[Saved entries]
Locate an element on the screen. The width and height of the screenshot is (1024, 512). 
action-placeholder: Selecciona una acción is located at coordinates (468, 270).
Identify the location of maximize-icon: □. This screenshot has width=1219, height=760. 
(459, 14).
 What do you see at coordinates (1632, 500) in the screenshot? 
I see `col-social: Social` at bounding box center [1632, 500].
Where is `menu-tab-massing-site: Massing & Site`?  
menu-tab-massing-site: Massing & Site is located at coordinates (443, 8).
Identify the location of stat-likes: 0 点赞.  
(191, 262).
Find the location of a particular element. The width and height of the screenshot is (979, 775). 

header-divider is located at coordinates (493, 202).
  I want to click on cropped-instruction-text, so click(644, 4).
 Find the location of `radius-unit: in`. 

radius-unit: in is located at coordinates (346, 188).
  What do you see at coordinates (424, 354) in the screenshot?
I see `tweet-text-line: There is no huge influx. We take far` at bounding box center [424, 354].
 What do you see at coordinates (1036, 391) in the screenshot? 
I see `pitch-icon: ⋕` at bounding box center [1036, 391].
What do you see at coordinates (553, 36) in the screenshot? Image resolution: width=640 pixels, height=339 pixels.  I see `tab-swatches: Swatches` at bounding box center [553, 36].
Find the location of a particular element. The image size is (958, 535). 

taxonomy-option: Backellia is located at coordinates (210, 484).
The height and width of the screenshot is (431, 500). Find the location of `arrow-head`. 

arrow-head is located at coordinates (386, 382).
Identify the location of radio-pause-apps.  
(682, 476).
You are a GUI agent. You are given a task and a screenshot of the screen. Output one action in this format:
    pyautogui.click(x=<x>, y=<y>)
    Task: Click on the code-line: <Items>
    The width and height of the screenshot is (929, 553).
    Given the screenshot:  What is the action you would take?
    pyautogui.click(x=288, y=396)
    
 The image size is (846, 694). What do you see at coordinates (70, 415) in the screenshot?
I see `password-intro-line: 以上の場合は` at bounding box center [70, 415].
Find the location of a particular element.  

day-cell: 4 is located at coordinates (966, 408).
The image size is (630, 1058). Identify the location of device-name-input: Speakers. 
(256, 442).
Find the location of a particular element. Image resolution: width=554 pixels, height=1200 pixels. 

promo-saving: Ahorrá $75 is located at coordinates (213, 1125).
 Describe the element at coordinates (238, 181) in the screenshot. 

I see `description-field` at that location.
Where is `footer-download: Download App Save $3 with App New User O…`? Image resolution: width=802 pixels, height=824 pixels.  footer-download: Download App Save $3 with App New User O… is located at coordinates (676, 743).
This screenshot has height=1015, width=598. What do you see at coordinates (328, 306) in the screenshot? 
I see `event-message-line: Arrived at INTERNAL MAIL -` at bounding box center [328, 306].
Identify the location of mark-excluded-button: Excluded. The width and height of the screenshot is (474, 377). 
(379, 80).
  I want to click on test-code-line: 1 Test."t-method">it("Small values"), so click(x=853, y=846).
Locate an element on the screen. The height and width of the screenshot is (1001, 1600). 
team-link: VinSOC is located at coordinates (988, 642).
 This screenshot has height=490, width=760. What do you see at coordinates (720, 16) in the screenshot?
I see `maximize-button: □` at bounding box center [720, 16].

# WHAT NEEDS TO BE DONE:
Copy the rows word for word, from the first line of the rows down to and including the line that contains "What do you see at coordinates (553, 36)".

# RESPONSE:
Locate an element on the screen. The width and height of the screenshot is (1024, 512). 
action-placeholder: Selecciona una acción is located at coordinates (468, 270).
Identify the location of maximize-icon: □. This screenshot has width=1219, height=760. 
(459, 14).
 What do you see at coordinates (1632, 500) in the screenshot? 
I see `col-social: Social` at bounding box center [1632, 500].
Where is `menu-tab-massing-site: Massing & Site`?  
menu-tab-massing-site: Massing & Site is located at coordinates (443, 8).
Identify the location of stat-likes: 0 点赞.  
(191, 262).
Find the location of a particular element. The width and height of the screenshot is (979, 775). 

header-divider is located at coordinates (493, 202).
  I want to click on cropped-instruction-text, so click(644, 4).
 Find the location of `radius-unit: in`. 

radius-unit: in is located at coordinates (346, 188).
  What do you see at coordinates (424, 354) in the screenshot?
I see `tweet-text-line: There is no huge influx. We take far` at bounding box center [424, 354].
 What do you see at coordinates (1036, 391) in the screenshot? 
I see `pitch-icon: ⋕` at bounding box center [1036, 391].
What do you see at coordinates (553, 36) in the screenshot? Image resolution: width=640 pixels, height=339 pixels.  I see `tab-swatches: Swatches` at bounding box center [553, 36].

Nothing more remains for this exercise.